Both men were followers of Jean Guillebert, proponent of a splinter group from Catholic teaching known as Jansenism. This still fairly small sect was making surprising inroads into the French Catholic community at that time. It espoused rigorous Augustinism. Blaise spoke with the doctors frequently, and upon his successful treatment of Étienne, borrowed from them works by Jansenist authors. In this period, Pascal experienced a sort of "first conversion" and began to write on theological subjects in the course of the following year.

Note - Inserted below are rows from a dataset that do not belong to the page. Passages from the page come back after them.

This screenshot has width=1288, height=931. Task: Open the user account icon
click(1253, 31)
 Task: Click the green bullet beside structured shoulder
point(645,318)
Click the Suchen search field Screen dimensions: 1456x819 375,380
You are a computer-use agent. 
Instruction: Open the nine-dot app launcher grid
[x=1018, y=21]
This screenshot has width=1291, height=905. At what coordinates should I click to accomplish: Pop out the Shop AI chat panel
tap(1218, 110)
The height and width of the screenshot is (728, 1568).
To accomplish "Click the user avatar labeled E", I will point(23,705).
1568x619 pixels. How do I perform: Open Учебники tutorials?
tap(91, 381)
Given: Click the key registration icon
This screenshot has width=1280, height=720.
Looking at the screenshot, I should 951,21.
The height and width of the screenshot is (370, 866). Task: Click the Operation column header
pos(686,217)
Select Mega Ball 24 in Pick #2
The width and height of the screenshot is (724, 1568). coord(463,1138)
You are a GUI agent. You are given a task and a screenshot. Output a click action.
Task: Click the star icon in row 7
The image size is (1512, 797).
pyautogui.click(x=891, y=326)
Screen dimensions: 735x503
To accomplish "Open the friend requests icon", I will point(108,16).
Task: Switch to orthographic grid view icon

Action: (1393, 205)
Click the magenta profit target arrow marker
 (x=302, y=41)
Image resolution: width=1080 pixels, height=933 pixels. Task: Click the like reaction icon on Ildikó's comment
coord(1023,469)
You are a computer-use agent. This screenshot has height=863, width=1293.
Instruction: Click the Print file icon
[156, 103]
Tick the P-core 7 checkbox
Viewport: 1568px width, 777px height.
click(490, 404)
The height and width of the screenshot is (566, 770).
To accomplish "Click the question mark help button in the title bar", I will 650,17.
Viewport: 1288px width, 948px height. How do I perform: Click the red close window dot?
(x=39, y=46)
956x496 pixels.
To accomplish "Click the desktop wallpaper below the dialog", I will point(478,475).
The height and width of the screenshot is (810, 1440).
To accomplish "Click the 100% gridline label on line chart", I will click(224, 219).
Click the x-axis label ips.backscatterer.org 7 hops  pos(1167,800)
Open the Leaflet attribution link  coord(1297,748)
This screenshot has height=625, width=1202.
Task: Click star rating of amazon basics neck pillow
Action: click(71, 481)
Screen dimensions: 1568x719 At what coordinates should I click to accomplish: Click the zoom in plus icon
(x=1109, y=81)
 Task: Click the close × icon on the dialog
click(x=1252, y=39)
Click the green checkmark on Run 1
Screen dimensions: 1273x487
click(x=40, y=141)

Pascal fell away from this initial religious engagement and experienced a few years of what some biographers have called his "worldly period" (1648–54). His father died in 1651 and left his inheritance to Pascal and Jacqueline, for whom Pascal acted as her conservator. Jacqueline announced that she would soon become a postulant in the Jansenist convent of Port-Royal. Pascal was deeply affected and very sad, not because of her choice, but because of his chronic poor health; he too needed her.
By the end of October in 1651, a truce had been reached between brother and sister. In return for a healthy annual stipend, Jacqueline signed over her part of the inheritance to her brother. Gilberte had already been given her inheritance in the form of a dowry. In early January, Jacqueline left for Port-Royal. On that day, according to Gilberte concerning her brother, "He retired very sadly to his rooms without seeing Jacqueline, who was waiting in the little parlor..." In early June 1653, after what must have seemed like endless badgering from Jacqueline, Pascal formally signed over the whole of his sister's inheritance to Port-Royal, which, to him, "had begun to smell like a cult." With two thirds of his father's estate now gone, the 29-year-old Pascal was now consigned to genteel poverty.
On 23 November 1654, between 10:30 and 12:30 at night, Pascal had an intense religious vision and immediately recorded the experience in a brief note to himself which began: "Fire. God of Abraham, God of Isaac, God of Jacob, not of the philosophers and the scholars..." and concluded by quoting Psalm 119:16: "I will not forget thy word. Amen." He seems to have carefully sewn this document into his coat and always transferred it when he changed clothes; a servant discovered it only by chance after his death. This piece is now known as the Memorial. The story of the carriage accident as having led to the experience described in the Memorial is disputed by some scholars. His belief and religious commitment revitalized, Pascal visited the older of two convents at Port-Royal for a two-week retreat in January 1655. For the next four years, he regularly travelled between Port-Royal and Paris. It was at this point immediately after his conversion when he began writing his first major literary work on religion, the Provincial Letters.